◆ **TEXT SHOWN**:
━━━━━━━━━━

Nixon's ground-breaking visit was hailed as a diplomatic triumph as relations between the two countries thawed. He said it "changed the world". BBC News Online's Simon Fraser looks back.
He and his advisers calculated that a falling-out between China and the USSR offered a unique chance to isolate Moscow during the Cold War.
To foster contacts an American table-tennis team had been dispatched to China a year earlier, setting in train what famously came to be known as ping-pong diplomacy.
Henry Kissinger, a national security official who would become secretary of state, furthered the thaw with a secret visit to Beijing a few months later.
Nixon's trip opened the way for cultural, scientific and trade exchanges between the two countries, which led in turn to eventual diplomatic recognition.
Talks blackout
The president, his wife and entourage arrived in Beijing just before lunch on 21 February 1972, after a brief stopover in Shanghai.
Meetings with Chairman Mao and senior officials took place that afternoon, before an evening banquet.
Negotiations, however, progressed amid a news black-out. The general Chinese line was that the talks were "not going badly".
But there was no guarantee of success. The White House spokesman refused to say whether or not a communique would be issued before the president flew home.
However, the Shanghai Communique was in the end signed, endorsing a "one China policy" that continues to this day.
Media bonanza
The visit was a television spectacular, in what was a crucial election year for Nixon.
Three Hercules aircraft laden with equipment, and personnel belonging the US networks were dispatched to record the president's first step onto Chinese soil.
"It's the biggest stake-out in history," Richard Salant, the then-president of CBS, told the Guardian's Washington correspondent.
His concern was that vast sums of money spent relaying images via satellite would be wasted if the pictures were only of handshakes and officials getting in and out of cars.
He needn't have worried. There was an abundance of photo opportunities.
While her husband worked, Pat Nixon carried out a gruelling schedule of official engagements, taking in hospitals, sporting events, the zoo and the imperial Summer Palace, among a host of other tourist attractions.
'Great' wall
Together, America's First Couple were taken with their entourage to the tombs of the Ming emperors and the Forbidden City.
"As we look at this wall - we do not want any walls of any kind between peoples," he remarked imaginatively to journalists.
As for what the Chinese laid on, much of it appeared stage-managed, reports said.
"For the most part, the Chinese being displayed to the presidential party and the foreign press have apparently been selected and programmed to behave according to a scenario prepared in advance," said the Guardian at the time.
"At the athletic exhibition, for instance, sections of the crowd applauded on cue."
'First step'
But the president was unequivocal that a new chapter was at hand.
"It would be very valuable and worthwhile for Americans and, for that matter, people in all countries, to be able to visit China," he said.
That, of course, is exactly what has happened as China has opened up to the world in the years since.
Without the "first step" taken by Nixon, Mao and Zhou in 1972, there would be no China-US relations today, an editorial in the People's Daily said ahead of the Bush visit.
"The Sino-US relationship of today has gone out of its infantile period and into the period of maturity," the paper said.
More importantly, it pointed out, neither the advent of McDonald's and Coca-Cola in China, nor annual trade worth $80bn would have been possible had it not been for events three decades ago.

━━━━━━━━━━

◆ **ACTION ITEM**: Reproduce the part of the Nixon visit text starting with "While her husband" and going on through "stage-managed, reports said.".

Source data
━━━━━━━━━━

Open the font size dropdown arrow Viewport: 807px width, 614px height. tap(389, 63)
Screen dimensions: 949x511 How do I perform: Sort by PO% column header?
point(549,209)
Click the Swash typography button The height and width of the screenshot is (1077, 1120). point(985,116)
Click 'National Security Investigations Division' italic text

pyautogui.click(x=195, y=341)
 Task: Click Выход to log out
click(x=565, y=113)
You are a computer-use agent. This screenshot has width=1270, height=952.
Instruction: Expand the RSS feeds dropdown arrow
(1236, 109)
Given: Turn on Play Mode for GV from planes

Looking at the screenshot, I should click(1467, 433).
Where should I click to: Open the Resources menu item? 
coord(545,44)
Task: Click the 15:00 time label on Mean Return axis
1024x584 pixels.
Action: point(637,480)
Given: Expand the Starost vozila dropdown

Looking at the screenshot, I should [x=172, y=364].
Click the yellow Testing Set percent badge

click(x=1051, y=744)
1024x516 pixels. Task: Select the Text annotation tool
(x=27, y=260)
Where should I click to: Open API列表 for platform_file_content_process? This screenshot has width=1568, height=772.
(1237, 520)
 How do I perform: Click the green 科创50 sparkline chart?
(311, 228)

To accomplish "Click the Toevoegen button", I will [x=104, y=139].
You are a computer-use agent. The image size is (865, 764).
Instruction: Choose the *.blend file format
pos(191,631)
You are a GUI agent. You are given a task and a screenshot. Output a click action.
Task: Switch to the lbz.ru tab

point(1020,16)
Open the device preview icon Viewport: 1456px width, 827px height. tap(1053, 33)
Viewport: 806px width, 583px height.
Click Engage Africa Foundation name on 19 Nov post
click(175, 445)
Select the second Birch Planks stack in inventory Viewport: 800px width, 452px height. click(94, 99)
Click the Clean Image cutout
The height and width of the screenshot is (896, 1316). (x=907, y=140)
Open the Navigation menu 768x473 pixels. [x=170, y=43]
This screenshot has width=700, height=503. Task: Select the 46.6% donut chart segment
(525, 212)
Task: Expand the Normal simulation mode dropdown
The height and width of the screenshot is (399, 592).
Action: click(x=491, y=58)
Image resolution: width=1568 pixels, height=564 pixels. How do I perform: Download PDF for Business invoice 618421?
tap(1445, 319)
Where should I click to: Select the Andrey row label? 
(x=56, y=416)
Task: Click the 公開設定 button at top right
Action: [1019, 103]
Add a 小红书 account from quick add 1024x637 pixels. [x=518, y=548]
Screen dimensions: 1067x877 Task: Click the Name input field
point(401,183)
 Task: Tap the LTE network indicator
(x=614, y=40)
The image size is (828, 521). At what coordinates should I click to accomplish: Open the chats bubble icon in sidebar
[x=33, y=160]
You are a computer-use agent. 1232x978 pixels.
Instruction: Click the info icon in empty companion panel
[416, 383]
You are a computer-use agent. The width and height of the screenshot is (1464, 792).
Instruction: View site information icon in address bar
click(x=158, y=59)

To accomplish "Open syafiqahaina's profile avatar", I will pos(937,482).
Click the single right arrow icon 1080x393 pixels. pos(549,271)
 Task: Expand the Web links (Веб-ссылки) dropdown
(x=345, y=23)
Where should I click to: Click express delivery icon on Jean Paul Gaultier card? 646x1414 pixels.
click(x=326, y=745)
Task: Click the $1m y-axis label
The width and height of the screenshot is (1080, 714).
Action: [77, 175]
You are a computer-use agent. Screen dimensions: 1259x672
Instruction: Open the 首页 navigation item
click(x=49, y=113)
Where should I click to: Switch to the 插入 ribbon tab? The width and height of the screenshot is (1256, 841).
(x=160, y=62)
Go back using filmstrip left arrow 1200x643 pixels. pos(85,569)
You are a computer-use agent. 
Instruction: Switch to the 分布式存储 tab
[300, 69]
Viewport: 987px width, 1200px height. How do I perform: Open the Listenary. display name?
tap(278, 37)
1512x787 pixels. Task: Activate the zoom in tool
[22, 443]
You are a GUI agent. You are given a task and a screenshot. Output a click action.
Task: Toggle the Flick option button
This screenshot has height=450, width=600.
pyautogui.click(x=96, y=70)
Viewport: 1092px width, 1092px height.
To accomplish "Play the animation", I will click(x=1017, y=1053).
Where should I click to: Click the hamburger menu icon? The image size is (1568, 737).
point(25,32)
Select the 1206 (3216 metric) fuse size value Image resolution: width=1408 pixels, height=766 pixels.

━━━━━━━━━━

◆ **ANSWER BOX**:
While her husband worked, Pat Nixon carried out a gruelling schedule of official engagements, taking in hospitals, sporting events, the zoo and the imperial Summer Palace, among a host of other tourist attractions.
'Great' wall
Together, America's First Couple were taken with their entourage to the tombs of the Ming emperors and the Forbidden City.
"As we look at this wall - we do not want any walls of any kind between peoples," he remarked imaginatively to journalists.
As for what the Chinese laid on, much of it appeared stage-managed, reports said.